Just wanted to share an email I received from a writer I contacted for advice:
Hi Ms. Holt,
Thank you for your kind words about my story.
I’ve been very happy with my agent but I know her list is getting full and she doesn’t often take on new clients. I think she signed on just three in the last year, but you can learn more about her and how she does business from her blog.
As you learn about the business, know that a good agent should never be paid unless you’re paid first, when they take a percentage of the money your publisher pays you — usually 15-20%. If they don’t sell your book to an advance/royalty-paying publisher, they don’t make money because a good agent doesn’t charge any fees. A good agent will more than earn her commission because she will likely get that much more in advance money than you’d get negotiating the deal yourself. But agents do more than just sell your book — they negotiate the contract, make sure the publisher pays you, target the right publisher for your book because of their business contacts, provide career advice, and are an advocate for you (the publisher is your client, the agent is like your business partner), among many other things.

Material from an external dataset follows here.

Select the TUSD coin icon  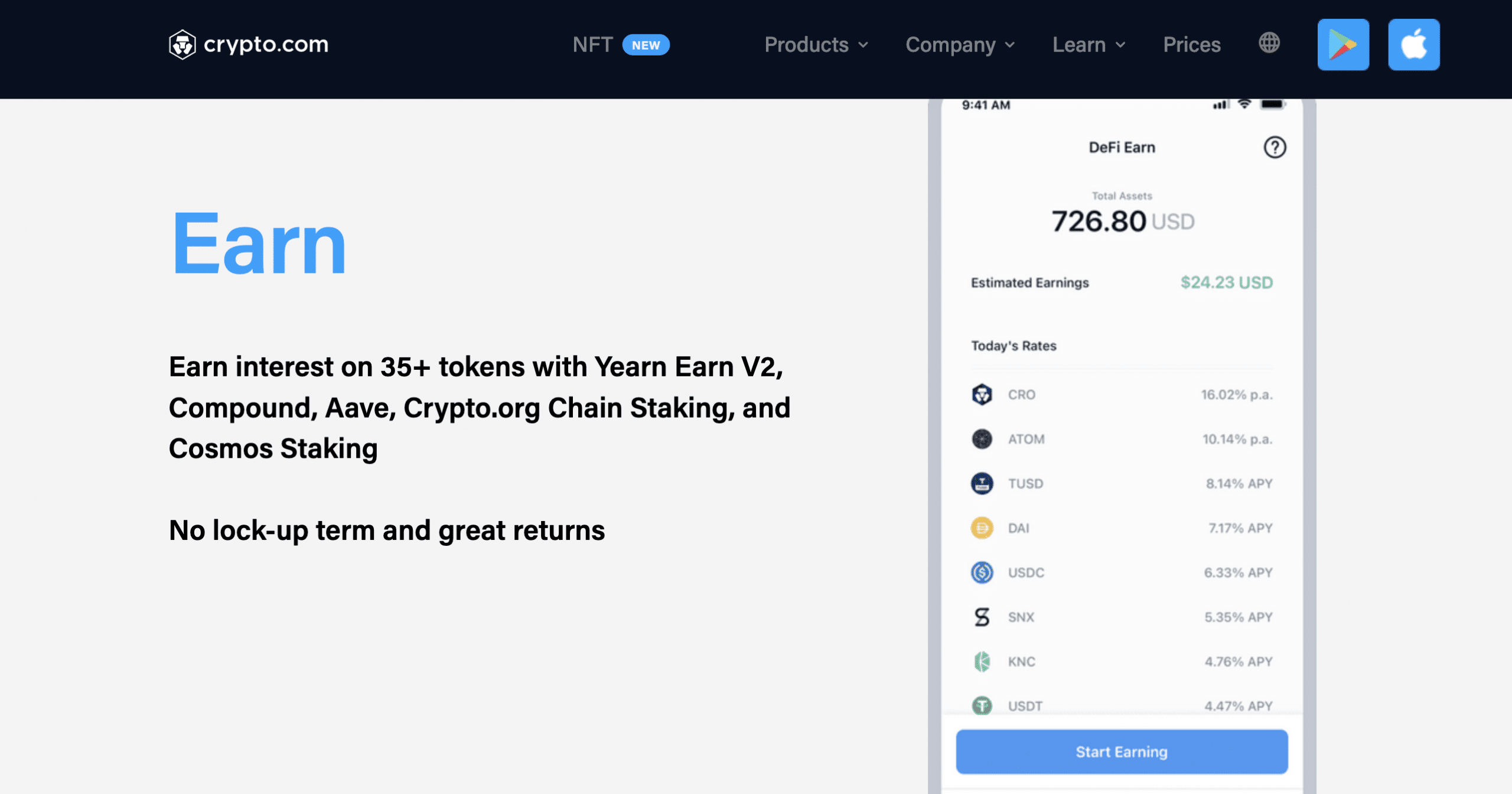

Best wishes in your future endeavors.
The Big 6 publishers generally don’t accept submissions directly from writers, anyway, so you’ll need an agent if you hope to go the big publisher route. Many medium and small publishers don’t require submissions via an agent, so before you begin the agent search, you might want to study the publishing business and determine whether your manuscript would be better suited to a smaller publisher. If so, you may be able to bypass the agent search altogether, as many agents don’t sell to smaller publishers since they tend to pay smaller advances and it wouldn’t be a lucrative effort for an agent. This is one reason the smaller publishers don’t require use of an agent.
Agentquery.com is a good source for finding reputable agents — I think they screen agents pretty well before including them on their site. Their section for writers also has good information about the publishing business and tips on the query process. A well-researched list of bad agents can be found at Writer Beware. They also have lots of information on how the business works.